Eli Rallo: A look at Joe’s Pizza
“I’m going to tell you, like, the true story. Nobody got the story right yet. We haven’t told any press this whole thing yet,” said Ian Lafkowitz, co-owner of Joe’s Pizza (all five New York City locations and the new Ann Arbor one).
This is just what I hoped would happen — just like the pizza, I’d come to Joe’s in search of the true authenticity I knew was there. I’d let the dust settle between Joe’s Ann Arbor grand opening and my strategic entrance to the Diag-adjacent pizza spot. I knew if I let press go crazy in the first week of business for the sake of the “timely lead” or what have you, I’d afford myself a more meaningful interaction with the new restaurant weeks into the future. I was right.
“A food columnist or critic knows better than to show up on opening day,” Lafkowitz said next. He is a Michigan graduate (’00) and was awaiting the perfect moment to disclose the Joe’s Pizza story.

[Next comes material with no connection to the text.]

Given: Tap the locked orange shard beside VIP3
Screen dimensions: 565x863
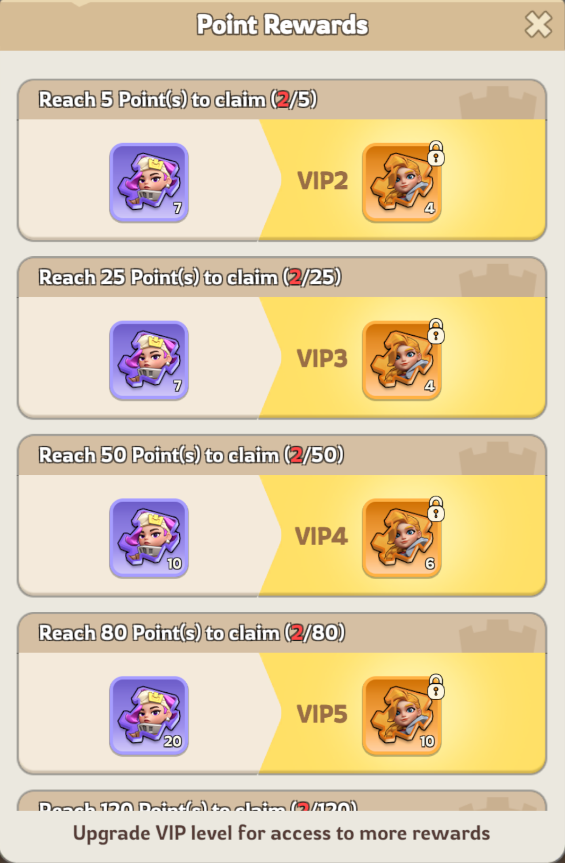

I grew up on the stuff — Joe’s pizza that is. Us Mid-Atlantic dwellers have been familiar with the famous slice since birth. I’ve already bridged the topic of New York pizza in a former column, but haven’t revisited the topic of pizza since having received some emails deeply defending the Detroit slice. I haven’t changed my opinions, and it’s finally time to talk about something more important than the pizza pie, and that is the simple slice.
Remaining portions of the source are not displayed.